Task goal -
Can you turn the lines from the very start through the one containing "at (1055, 1834)." into a numbered list, dropping any blank lines?

──────

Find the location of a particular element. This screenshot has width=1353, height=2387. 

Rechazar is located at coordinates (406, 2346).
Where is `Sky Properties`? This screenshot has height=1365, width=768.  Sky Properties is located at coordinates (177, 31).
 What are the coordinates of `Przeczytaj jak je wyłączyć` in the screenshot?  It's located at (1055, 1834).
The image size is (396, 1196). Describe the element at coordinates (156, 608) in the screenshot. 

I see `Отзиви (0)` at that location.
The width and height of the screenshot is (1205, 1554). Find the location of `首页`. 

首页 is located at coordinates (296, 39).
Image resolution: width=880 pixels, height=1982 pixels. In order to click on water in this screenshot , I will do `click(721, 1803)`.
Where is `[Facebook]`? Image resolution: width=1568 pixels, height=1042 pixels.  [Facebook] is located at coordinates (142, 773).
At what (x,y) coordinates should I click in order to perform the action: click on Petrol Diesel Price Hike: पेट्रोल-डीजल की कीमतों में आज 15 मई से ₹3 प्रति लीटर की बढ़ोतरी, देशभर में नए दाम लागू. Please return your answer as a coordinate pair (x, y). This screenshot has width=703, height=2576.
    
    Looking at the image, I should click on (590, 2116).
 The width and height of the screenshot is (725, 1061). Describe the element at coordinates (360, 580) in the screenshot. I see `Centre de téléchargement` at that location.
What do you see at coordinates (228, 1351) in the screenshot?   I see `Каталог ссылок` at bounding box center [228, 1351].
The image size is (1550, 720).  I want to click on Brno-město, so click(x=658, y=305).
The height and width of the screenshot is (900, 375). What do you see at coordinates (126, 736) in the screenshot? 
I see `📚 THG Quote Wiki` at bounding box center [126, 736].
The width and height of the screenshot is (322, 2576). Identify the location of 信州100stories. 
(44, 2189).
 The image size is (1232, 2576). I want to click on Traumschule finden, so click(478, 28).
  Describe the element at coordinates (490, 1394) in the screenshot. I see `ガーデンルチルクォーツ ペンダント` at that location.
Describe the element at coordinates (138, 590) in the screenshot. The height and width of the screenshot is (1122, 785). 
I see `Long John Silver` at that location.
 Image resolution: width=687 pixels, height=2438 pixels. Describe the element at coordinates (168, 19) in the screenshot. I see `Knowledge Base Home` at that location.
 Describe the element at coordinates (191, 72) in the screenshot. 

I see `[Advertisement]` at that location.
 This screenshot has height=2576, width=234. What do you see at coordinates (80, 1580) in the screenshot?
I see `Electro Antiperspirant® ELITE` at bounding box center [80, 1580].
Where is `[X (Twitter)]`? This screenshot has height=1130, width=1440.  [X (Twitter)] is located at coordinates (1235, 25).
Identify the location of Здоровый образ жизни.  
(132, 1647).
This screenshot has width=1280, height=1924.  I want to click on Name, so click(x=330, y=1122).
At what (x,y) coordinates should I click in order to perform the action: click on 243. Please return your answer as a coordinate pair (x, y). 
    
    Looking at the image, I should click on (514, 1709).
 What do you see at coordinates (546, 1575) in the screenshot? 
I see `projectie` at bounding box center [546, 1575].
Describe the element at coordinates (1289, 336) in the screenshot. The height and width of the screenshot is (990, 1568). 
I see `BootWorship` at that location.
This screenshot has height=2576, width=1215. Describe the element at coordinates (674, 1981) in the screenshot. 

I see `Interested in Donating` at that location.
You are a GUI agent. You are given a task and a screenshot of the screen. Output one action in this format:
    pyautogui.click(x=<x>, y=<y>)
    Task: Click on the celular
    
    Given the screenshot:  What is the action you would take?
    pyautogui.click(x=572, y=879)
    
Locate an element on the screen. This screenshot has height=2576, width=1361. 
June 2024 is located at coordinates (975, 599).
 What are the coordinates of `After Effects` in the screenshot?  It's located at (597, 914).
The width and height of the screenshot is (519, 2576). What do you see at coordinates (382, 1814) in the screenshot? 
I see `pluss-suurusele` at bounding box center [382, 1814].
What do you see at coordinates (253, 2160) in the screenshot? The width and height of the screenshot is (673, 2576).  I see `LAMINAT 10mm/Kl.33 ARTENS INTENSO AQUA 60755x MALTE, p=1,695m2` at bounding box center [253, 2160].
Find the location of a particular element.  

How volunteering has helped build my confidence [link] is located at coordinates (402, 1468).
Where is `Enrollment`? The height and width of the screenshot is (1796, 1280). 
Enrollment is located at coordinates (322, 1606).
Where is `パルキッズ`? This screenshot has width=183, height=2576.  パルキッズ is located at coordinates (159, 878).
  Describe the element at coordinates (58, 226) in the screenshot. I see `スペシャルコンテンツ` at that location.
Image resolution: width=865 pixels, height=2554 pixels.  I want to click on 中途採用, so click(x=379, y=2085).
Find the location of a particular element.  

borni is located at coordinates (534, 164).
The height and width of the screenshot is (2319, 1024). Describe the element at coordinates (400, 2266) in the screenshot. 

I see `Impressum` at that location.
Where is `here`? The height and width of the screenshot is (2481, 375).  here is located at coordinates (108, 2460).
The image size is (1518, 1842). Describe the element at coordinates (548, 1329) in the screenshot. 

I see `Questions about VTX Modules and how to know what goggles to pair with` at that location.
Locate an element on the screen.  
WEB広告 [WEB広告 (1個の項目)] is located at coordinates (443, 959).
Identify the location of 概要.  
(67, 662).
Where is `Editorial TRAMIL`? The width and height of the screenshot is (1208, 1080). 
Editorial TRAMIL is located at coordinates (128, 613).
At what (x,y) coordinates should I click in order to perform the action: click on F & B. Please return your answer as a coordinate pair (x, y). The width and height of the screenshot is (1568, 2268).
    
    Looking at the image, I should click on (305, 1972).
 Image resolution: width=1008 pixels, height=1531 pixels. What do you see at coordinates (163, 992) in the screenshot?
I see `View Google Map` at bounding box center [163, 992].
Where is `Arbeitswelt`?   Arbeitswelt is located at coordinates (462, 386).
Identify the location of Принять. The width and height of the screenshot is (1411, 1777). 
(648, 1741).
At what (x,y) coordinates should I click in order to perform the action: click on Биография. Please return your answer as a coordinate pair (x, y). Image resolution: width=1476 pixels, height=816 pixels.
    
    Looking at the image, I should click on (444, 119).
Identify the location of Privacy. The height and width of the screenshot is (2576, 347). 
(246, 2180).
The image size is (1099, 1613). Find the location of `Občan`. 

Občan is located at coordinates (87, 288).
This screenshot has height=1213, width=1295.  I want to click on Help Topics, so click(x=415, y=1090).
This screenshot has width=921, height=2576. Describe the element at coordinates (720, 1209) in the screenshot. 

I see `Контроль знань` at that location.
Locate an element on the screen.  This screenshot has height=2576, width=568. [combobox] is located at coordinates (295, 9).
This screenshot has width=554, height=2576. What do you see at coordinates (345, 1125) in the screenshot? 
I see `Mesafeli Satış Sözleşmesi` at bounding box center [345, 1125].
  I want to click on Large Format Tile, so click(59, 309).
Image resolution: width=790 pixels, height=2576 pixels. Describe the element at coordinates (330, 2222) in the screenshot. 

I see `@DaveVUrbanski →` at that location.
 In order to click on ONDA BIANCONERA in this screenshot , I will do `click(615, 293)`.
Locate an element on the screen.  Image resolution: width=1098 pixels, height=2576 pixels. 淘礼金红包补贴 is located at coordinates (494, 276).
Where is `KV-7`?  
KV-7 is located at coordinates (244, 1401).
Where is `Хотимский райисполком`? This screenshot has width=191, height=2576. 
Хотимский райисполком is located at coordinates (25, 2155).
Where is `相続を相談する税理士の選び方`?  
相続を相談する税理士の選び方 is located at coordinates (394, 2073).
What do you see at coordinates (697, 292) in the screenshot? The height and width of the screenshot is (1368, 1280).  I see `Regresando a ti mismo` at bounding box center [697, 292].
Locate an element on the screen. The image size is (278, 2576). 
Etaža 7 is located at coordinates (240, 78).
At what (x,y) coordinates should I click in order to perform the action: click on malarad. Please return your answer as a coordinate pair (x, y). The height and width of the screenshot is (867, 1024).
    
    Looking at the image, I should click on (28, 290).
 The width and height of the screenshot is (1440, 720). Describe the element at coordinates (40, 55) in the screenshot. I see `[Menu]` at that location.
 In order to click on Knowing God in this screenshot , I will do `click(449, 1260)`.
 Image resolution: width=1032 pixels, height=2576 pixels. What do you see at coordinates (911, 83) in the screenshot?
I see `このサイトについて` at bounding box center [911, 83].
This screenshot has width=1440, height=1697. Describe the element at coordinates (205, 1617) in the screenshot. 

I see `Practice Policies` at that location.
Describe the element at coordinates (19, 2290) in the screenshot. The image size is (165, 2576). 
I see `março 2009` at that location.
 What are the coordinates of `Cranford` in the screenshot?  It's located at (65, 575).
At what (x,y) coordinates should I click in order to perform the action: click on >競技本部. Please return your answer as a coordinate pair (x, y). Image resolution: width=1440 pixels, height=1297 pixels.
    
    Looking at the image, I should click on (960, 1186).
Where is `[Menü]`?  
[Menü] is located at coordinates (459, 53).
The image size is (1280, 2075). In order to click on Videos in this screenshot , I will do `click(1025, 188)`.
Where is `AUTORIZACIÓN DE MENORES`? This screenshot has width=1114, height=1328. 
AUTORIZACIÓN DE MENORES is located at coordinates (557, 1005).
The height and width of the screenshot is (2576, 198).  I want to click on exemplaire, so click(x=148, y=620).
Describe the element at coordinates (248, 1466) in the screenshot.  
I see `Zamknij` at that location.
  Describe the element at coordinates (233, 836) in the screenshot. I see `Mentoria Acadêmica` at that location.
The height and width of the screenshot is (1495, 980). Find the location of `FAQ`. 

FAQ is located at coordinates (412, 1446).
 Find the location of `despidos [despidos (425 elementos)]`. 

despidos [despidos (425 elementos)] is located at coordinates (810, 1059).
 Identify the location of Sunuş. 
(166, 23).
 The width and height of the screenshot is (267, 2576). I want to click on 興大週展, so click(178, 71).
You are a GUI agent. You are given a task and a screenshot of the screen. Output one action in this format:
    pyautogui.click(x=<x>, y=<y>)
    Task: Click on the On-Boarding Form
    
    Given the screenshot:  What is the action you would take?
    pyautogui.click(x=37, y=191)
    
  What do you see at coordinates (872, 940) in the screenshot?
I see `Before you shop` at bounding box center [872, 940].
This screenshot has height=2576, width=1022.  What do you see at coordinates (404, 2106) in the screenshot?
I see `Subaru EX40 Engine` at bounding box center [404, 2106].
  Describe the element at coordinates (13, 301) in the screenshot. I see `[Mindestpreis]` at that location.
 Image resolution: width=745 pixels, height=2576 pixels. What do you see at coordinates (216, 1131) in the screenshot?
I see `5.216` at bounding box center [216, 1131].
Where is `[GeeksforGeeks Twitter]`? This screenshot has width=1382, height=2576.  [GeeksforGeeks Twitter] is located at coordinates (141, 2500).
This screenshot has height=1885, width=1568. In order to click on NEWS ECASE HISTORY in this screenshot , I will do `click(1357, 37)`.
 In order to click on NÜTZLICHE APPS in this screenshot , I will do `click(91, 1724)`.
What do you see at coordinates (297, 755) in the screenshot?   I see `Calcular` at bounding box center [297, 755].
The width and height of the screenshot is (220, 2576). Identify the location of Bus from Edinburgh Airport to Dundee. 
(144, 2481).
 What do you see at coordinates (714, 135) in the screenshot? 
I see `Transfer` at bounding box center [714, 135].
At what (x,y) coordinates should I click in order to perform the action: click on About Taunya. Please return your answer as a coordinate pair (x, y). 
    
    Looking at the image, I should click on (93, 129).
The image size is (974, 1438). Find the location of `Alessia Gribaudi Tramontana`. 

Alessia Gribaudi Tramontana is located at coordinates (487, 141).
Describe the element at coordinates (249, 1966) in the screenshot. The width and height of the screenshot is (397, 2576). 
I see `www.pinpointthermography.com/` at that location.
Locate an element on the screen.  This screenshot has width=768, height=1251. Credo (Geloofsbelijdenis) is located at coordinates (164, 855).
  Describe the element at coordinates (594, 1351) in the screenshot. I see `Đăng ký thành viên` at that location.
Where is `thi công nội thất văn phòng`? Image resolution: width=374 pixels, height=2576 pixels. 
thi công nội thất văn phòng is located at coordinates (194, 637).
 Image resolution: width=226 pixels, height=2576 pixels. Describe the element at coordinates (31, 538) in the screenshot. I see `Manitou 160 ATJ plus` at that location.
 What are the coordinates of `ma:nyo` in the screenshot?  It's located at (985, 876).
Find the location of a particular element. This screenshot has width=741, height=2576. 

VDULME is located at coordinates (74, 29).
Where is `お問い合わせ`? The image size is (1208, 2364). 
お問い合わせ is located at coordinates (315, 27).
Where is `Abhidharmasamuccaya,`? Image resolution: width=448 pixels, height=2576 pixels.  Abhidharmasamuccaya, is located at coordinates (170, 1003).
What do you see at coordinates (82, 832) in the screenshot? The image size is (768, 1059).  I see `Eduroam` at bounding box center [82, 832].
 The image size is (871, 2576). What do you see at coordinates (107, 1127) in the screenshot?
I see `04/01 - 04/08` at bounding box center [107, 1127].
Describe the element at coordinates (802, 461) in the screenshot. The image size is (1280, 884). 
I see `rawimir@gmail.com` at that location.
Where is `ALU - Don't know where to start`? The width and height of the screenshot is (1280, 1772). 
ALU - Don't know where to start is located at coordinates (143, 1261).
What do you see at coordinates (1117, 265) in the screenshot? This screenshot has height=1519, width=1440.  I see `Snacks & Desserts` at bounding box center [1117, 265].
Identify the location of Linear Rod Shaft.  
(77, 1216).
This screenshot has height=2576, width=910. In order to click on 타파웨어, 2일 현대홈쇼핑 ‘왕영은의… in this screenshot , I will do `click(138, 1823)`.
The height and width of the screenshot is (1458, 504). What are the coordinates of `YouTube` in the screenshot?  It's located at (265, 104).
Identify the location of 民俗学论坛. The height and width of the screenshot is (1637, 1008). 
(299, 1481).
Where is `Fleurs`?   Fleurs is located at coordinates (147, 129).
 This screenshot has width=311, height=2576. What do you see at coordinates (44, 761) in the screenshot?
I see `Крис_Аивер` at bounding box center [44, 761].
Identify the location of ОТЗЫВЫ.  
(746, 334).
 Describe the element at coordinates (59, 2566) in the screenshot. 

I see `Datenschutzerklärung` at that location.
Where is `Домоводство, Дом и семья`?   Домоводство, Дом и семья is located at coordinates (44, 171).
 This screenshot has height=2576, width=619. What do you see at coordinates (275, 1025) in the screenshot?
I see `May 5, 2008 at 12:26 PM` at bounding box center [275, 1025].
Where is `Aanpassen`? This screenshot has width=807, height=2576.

──────

Full output -
1. Find the location of a particular element. This screenshot has width=1353, height=2387. 
2. Rechazar is located at coordinates (406, 2346).
3. Where is `Sky Properties`? This screenshot has height=1365, width=768.  Sky Properties is located at coordinates (177, 31).
4.  What are the coordinates of `Przeczytaj jak je wyłączyć` in the screenshot?  It's located at (1055, 1834).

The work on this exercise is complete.